LOS ANGELES – Police Chief William Bratton apologized for calling a local black activist a “nitwit” and other comments he made after last month’s beating of a suspected car thief.
“I’d like to extend an apology, a sincere apology, if there is anybody in the community – or any other community for that matter – that have been offended by any of the comments and remarks I’ve made in the course of this investigation,” Bratton told radio station KJLH-FM Saturday.
TV news helicopters videotaped an LAPD officer striking 36-year-old Stanley Miller with a flashlight 11 times after Miller appeared to surrender.
Since the June 23 incident, Bratton has called a local black activist a “nitwit” and had a testy exchange with his predecessor, City Councilman Bernard Parks, who questioned his sensitivity to minorities. Parks noted Bratton’s past references to gang members as “thugs” and “terrorists.”
Bratton, who has apologized before, said his comments were not meant to offend.
“I’ll try to learn from this and find ways that people of this city, of all the races of the city, understand what’s in my heart,” he said.

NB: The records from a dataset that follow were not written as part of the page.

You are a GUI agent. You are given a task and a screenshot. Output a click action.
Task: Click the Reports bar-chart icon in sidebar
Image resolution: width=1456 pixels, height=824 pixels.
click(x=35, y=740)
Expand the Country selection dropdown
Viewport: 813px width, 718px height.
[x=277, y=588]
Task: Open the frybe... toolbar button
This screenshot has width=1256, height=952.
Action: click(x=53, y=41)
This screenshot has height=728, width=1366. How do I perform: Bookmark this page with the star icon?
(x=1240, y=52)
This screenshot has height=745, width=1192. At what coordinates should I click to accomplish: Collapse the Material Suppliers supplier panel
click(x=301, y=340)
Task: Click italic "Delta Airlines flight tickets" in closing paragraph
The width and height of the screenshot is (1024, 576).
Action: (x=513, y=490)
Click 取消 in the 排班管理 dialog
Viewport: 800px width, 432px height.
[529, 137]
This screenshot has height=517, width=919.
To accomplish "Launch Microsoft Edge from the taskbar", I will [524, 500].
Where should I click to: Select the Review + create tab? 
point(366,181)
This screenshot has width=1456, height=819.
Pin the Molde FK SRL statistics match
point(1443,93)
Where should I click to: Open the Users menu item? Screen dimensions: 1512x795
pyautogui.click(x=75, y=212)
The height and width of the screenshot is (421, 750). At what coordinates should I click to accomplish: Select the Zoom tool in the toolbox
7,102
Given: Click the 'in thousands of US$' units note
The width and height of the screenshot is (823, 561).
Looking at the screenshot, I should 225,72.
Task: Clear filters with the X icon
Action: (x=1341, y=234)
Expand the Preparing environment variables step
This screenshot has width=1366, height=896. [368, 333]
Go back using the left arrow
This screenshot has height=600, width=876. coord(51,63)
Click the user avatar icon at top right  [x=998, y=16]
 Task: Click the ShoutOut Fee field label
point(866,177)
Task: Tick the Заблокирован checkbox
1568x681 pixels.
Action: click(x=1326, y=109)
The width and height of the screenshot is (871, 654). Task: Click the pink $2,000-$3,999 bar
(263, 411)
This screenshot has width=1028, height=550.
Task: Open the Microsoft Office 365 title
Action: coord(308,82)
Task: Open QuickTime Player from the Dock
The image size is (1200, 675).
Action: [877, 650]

Bratton has called Miller’s arrest “a mess” and said it conflicted with how officers were trained to detain suspects.
Miller’s beating has drawn comparisons to the 1991 beating of black motorist Rodney King, prompting state and federal investigations.
A number of community activists also expressed outrage and demanded justice.
Bratton, former police chief in New York City, took over the LAPD in October 2002.